• What the exercise asks:
An exact, complete copy of the data is all that is needed.

• Exercise materials:

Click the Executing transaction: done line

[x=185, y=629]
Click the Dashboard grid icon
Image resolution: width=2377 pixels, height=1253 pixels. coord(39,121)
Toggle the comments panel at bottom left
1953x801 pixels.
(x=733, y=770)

• Response to this exercise:
Click the Executing transaction: done line

[x=185, y=629]
Click the Dashboard grid icon
Image resolution: width=2377 pixels, height=1253 pixels. coord(39,121)
Toggle the comments panel at bottom left
1953x801 pixels.
(x=733, y=770)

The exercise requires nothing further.